Bug #58549 Race condition in buf_LRU_drop_page_hash_for_tablespace() and compressed tables
Submitted: 29 Nov 2010 8:55 Modified: 26 Mar 2012 23:49
Reporter: Marko Mäkelä Email Updates:
Status: Closed Impact on me:
None 
Category:MySQL Server: InnoDB Plugin storage engine Severity:S3 (Non-critical)
Version:5.1 plugin, 5.5+ OS:Any
Assigned to: Marko Mäkelä
Tags: compression, DISCARD TABLESPACE, drop table, race condition, row_format=compressed
Triage: Triaged: D1 (Critical) / R1 (None/Negligible) / E1 (None/Negligible)

[29 Nov 2010 8:55] Marko Mäkelä
Description:
It looks like I introduced a race condition when merging this fix to the InnoDB Plugin:
---
r2742 | inaam | 2008-10-08 22:02:15 +0300 | 11 lines

branches/5.1:

Fix Bug#39939 DROP TABLE/DISCARD TABLESPACE takes long time in
buf_LRU_invalidate_tablespace()

Improve implementation of buf_LRU_invalidate_tablespace by attempting
hash index drop in batches instead of doing it one by one.
---
The problem is this comparison in the code:

		if (bpage && !buf_page_in_file(bpage)) {

For example, when buf_page_get_gen() does buf_relocate() to create an uncompressed page frame for a block that only existed in compressed format in the buffer pool, neither it nor buf_buddy_free() will reset the bpage->state of the compressed-only block. Thus, the test in buf_LRU_drop_page_hash_for_tablespace() will mistakenly treat the freed compressed-only block descriptor as the real deal.

How to repeat:
Something like this:

CREATE TABLE t1 (...) ENGINE=InnoDB ROW_FORMAT=COMPRESSED;
--- insert many rows
CREATE TABLE t2 (...) ENGINE=InnoDB;
--- insert many rows (forcing discard of the uncompressed frames of t1)
DROP TABLE t2;
--- while the above is executing, access those pages of t1 that are in the buffer pool in compressed format only, to force them into the uncompressed pool

Suggested fix:
Make the test stricter.
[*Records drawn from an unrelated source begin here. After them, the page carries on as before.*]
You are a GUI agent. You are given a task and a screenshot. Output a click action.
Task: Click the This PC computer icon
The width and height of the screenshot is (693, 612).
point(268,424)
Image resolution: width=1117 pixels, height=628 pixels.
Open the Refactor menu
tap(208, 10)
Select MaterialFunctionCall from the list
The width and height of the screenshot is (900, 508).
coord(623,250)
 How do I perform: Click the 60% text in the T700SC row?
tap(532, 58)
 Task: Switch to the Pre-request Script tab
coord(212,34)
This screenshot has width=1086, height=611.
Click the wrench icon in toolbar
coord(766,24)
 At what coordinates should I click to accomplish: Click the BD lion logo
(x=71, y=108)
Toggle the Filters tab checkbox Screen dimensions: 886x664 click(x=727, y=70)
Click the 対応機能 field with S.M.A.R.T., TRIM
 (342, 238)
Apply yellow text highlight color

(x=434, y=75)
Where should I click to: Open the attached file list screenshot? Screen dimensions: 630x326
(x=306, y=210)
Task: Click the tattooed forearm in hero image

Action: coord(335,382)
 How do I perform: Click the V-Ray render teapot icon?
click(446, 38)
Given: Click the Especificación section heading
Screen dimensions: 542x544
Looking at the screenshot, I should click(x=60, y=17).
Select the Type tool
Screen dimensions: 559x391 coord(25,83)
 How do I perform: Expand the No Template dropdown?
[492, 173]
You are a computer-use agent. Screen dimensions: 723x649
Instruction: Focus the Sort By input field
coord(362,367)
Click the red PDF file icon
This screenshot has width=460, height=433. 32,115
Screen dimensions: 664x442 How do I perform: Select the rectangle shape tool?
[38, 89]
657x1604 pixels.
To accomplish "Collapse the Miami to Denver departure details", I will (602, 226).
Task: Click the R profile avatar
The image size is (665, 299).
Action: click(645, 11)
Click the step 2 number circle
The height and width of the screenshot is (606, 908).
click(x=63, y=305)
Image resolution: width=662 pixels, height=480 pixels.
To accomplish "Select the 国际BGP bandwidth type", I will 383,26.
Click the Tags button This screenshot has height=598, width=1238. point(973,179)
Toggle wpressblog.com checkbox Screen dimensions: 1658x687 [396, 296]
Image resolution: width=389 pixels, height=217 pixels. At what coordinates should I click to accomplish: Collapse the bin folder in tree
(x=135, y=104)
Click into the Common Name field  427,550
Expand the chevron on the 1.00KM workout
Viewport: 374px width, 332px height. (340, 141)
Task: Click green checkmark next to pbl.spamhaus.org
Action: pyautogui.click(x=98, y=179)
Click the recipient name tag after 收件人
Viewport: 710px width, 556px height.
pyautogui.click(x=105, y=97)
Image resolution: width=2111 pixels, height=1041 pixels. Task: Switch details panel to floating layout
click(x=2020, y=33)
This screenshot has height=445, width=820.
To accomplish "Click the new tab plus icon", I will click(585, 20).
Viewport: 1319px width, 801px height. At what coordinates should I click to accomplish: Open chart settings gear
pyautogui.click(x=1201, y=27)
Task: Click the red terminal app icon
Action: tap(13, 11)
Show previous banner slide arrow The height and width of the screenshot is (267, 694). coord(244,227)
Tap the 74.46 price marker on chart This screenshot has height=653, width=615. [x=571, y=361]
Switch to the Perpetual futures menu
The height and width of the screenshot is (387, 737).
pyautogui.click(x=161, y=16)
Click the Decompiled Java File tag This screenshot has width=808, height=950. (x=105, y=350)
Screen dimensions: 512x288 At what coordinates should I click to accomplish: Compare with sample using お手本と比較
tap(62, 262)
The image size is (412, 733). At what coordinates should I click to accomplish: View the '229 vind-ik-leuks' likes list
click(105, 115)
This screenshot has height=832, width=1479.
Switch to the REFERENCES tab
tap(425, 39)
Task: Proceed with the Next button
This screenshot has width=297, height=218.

After buf_pool->mutex has been released, the bpage cannot be trusted at all if it was in the compressed pool. Thus, before the potential release of the buf_pool->mutex, read the prev_bpage->state. If it was BUF_BLOCK_ZIP_PAGE or BUF_BLOCK_ZIP_DIRTY, consider always restarting the scan. Alternatively, do not advance to prev_bpage, but keep the pointer at bpage, and safely read its LRU list predecessor on the next loop round.
[23 Nov 2011 5:56] Nizameddin Ordulu
Marko: Where is the patch for this? I understand that revid 3562 contains the fix for this but it also contains lots of other stuff.
[29 Nov 2011 7:15] Marko Mäkelä
The patch for this bug was pushed in a changeset that was part of a merge:

revno: 3562
revision-id: kent.boortz@oracle.com-20110703154737-d27i4ypu2a0ran21

            revno: 3351.14.352
            revision-id: marko.makela@oracle.com-20110228115118-ogs3ib1eaz9bsgkt
            parent: vasil.dimov@oracle.com-20110225095018-jgmv1pnuprrjzat1
            committer: Marko Mäkelä <marko.makela@oracle.com>
            branch nick: 5.1-innodb
            timestamp: Mon 2011-02-28 13:51:18 +0200
            message:
              Bug #58549 Race condition in buf_LRU_drop_page_hash_for_tablespace()
              and compressed tables

The following commands work for me:

bzr log -r3351.14.352
bzr diff -c3351.14.352
[26 Mar 2012 23:49] John Russell
Added to changelog for 5.1.59: 

A DROP TABLE or DROP INDEX statement for an InnoDB table on a busy 
server could cause a crash or corrupt data in the buffer pool, if the 
buffer pool contained data from an InnoDB compressed table that was 
being accessed at the same time. (The crash could occur whether or 
not the table being dropped used compression.)